WHITE’S Fruit Farm, home of a range of natural juice drinks, has just celebrated its 21st birthday, writes Emma Crowhurst.

Based on a small farm in Ashbocking since 1993, James White Drinks has come a long way in the last two decades, offering not only a range of classic English apple juices but a variety of new products, including a Soil Association-certified range of organic fruit and vegetable juices and their world-famous spiced tomato juice (Big Tom).The company has a new production plant and will be pressing up to 1,000 tonnes of beetroot for its organic Beet It juice and concentrated Beet It Shots.

The powers of beetroot juice were in the news during and after the Olympics: the active component that affects oxygen utilisation during exercise is nitrate. To be getting the recommended quantity of “performance-enhancing” nitrates, you would have to be eating over 10 beetroots a day. Juicing is therefore more accessible.

How exactly nitrate (or more specifically the nitrite ion) helps sports performance remains unknown. Research is ongoing.
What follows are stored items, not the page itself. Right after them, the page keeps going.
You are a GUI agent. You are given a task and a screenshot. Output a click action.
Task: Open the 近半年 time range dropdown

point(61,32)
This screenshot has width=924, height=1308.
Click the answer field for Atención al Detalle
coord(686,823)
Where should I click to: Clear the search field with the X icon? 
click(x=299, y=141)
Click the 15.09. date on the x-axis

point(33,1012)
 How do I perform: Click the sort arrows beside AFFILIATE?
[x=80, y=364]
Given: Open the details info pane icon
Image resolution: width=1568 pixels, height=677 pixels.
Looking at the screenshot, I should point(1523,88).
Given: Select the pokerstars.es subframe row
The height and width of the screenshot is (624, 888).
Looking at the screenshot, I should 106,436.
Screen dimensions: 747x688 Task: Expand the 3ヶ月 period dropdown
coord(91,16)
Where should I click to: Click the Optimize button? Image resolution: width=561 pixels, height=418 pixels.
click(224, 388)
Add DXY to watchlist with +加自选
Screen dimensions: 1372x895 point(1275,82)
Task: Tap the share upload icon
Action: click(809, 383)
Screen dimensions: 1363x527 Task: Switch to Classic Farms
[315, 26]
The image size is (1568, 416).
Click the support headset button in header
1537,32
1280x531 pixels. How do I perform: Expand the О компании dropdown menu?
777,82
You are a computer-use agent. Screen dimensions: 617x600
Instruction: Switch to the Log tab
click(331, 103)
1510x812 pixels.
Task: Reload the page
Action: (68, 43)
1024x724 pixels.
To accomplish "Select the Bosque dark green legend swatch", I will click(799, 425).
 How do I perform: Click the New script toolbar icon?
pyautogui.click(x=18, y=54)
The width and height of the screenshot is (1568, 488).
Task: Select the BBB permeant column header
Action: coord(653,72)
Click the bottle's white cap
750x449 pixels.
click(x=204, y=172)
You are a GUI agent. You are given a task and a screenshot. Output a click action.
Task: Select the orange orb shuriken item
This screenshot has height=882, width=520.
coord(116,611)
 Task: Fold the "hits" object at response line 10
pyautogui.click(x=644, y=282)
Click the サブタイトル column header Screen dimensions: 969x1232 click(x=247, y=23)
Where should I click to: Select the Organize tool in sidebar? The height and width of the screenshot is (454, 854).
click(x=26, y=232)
The England rugby team were given beetroot juice for their nutritional build-up to the 2010 season. Some loved it, others were less keen.

The boffins at James White then developed the idea of a 7cl concentrated beetroot shot to deliver the equivalent dose of nitrate. They have now taken this a step further with Beet It Sport, which contains 33% increased nitrate. Like the organic shot, it is cut with lemon juice to reduce sweetness, and does not have an overpowering taste or smell of beetroot.

Beet It With Passion and Beet It With Ginger are two new variations of Beet It organic beetroot juice – made especially for those keen on the benefits of beetroot juice but not on its taste. “Beetroot is not everyone’s favourite taste. We reckon about 30% of the world loves beetroot, but at least 50% cannot bear it,” admits company owner Lawrence Mallinson. “So we have come up with two great new tastes.”